After years of warning Americans to avoid cashing mystery checks from the mailbox, consumer advocates have an important message for almost anyone who used a credit card overseas between 1996 and 2006. That $18 check showing up from the Foreign Currency Fee Litigation Settlement Fund is actually real.
Trial attorneys led a fight to reclaim some of the overseas transaction surcharges added to the bills of many Visa, MasterCard, and Diners Club cardholders during the affected period. The lawyers asserted that issuing banks failed to adequately inform cardholders about currency conversion charges and other international service fees that have since become commonplace. Most credit cards now charge between 3 and 5 percent for the privilege and security of doing business across international boundaries.

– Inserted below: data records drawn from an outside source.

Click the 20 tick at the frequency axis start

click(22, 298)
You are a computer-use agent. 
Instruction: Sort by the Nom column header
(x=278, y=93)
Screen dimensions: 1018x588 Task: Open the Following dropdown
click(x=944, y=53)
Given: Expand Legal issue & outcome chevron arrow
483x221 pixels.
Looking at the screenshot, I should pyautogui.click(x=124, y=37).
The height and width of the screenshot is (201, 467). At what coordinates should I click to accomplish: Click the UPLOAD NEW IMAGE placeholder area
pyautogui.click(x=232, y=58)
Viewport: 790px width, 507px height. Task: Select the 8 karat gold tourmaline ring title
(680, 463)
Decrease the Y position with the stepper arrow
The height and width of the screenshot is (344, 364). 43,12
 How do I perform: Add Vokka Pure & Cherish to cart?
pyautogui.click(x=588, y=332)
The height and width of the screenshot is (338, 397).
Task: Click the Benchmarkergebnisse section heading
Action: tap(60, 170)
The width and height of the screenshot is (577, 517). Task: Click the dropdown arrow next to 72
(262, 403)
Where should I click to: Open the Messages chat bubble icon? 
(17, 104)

Despite winning approval for a settlement in late 2009, the agreement faced two years of appeals before the Fund could start distributing settlement checks to consumers. Companies contributing to the $336 million settlement fund include Visa, MasterCard, Bank of America, Chase, Citibank, Diners Club (now owned by Discover Financial Services), and HSBC.

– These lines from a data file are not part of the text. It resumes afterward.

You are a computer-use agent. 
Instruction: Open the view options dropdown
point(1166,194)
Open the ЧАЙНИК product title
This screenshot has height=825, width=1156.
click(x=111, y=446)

Real checks buck trend of scam attempts
Because most members of the affected class may have disregarded previous mailed notices about the lawsuit, the settlement checks surprised many of their recipients. According to the National Fraud Information Center, fake check scams often include instructions to wire part of a check amount back to an overseas location. Other companies use checks to gather signatures for obscure service contracts. Attorney Merrill Davidoff confirmed to Gannett news service reporters that legitimate checks have been sent to class participants in geographic waves, with residents of the eastern United States getting theirs first.
Some banks have turned consumer sentiment to their advantage by eliminating foreign transaction fees on select credit cards. For instance, no Capital One credit card charges fees for overseas purchases.